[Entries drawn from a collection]

┄┄┄┄┄┄

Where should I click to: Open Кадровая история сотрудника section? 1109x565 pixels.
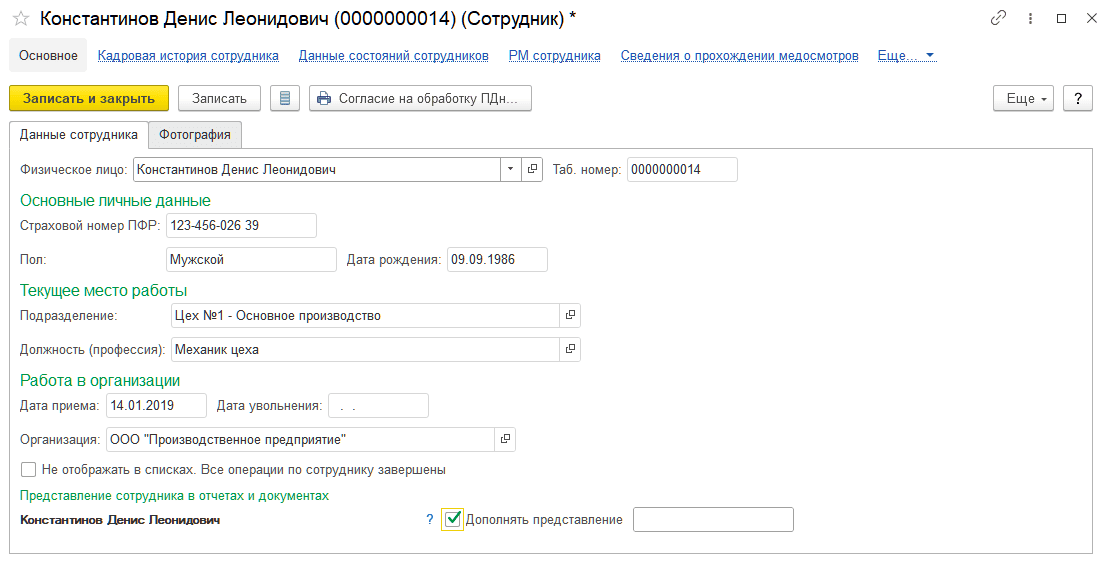tap(188, 55)
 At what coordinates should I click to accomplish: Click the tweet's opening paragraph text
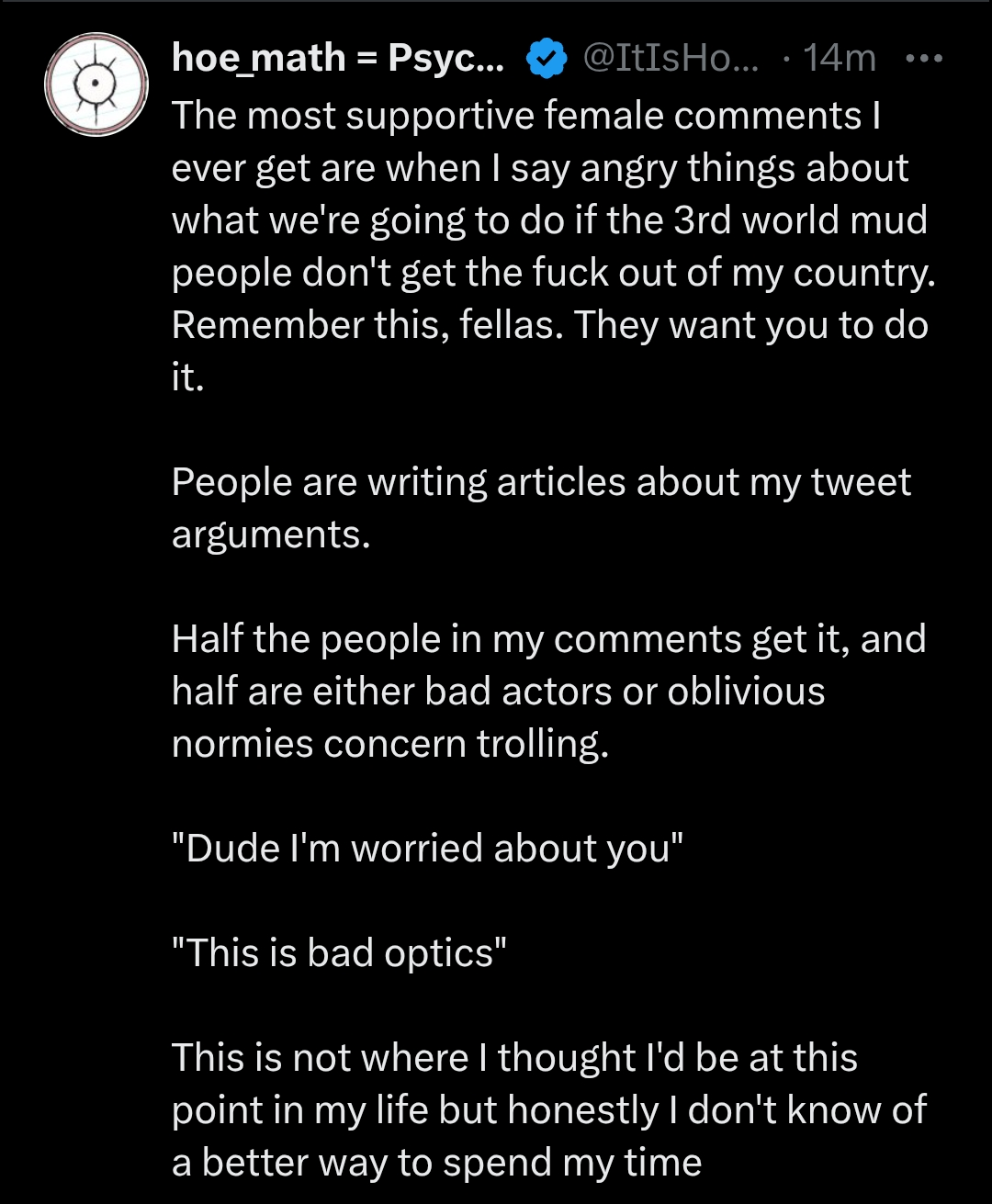(553, 246)
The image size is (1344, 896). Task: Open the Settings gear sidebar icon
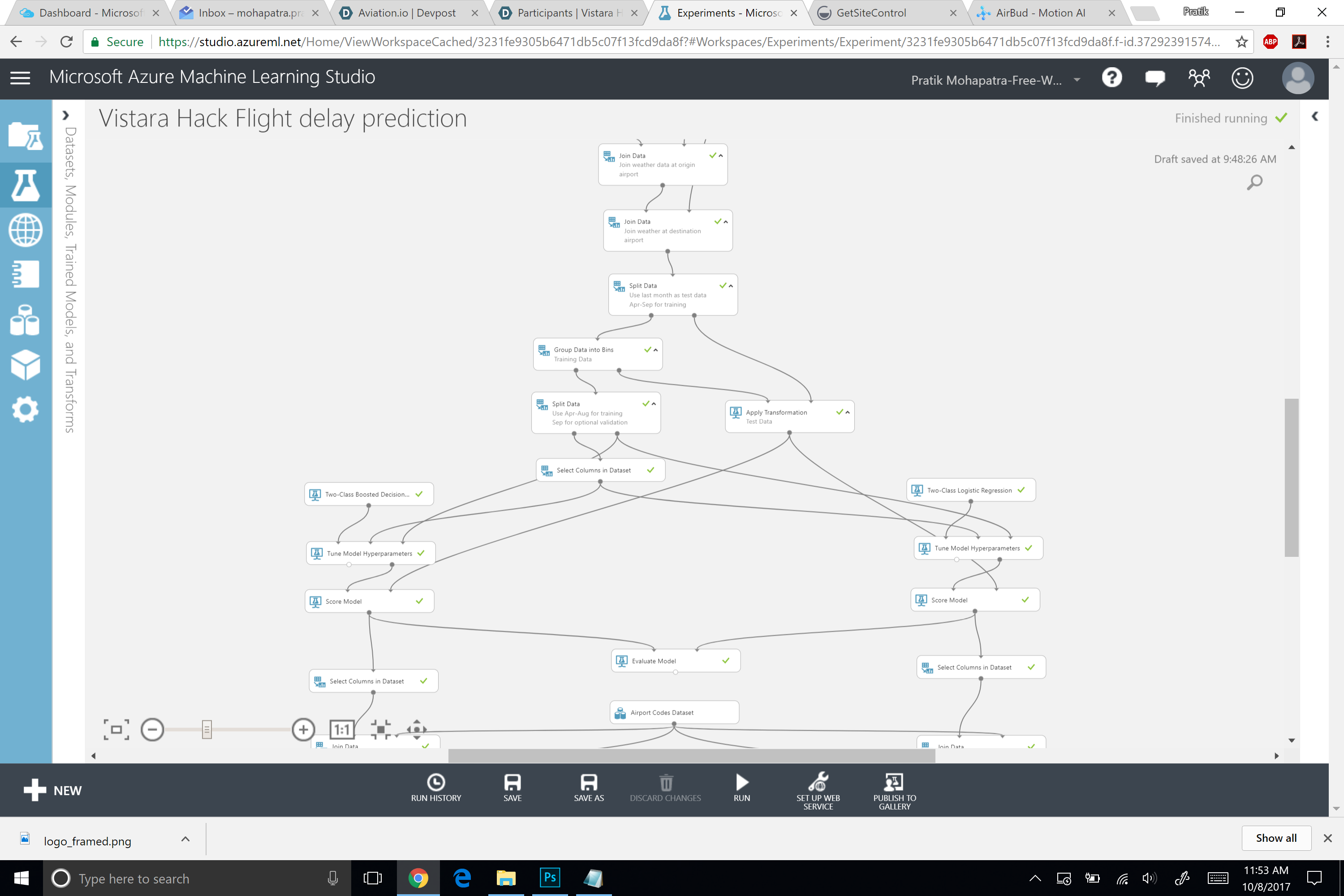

┄┄┄┄┄┄

- _OBJECTIVE_
Show each line of the records in which the word "click" appears.

- _IN RESPONSE_
Where should I click to: Open Кадровая история сотрудника section? 1109x565 pixels.
 At what coordinates should I click to accomplish: Click the tweet's opening paragraph text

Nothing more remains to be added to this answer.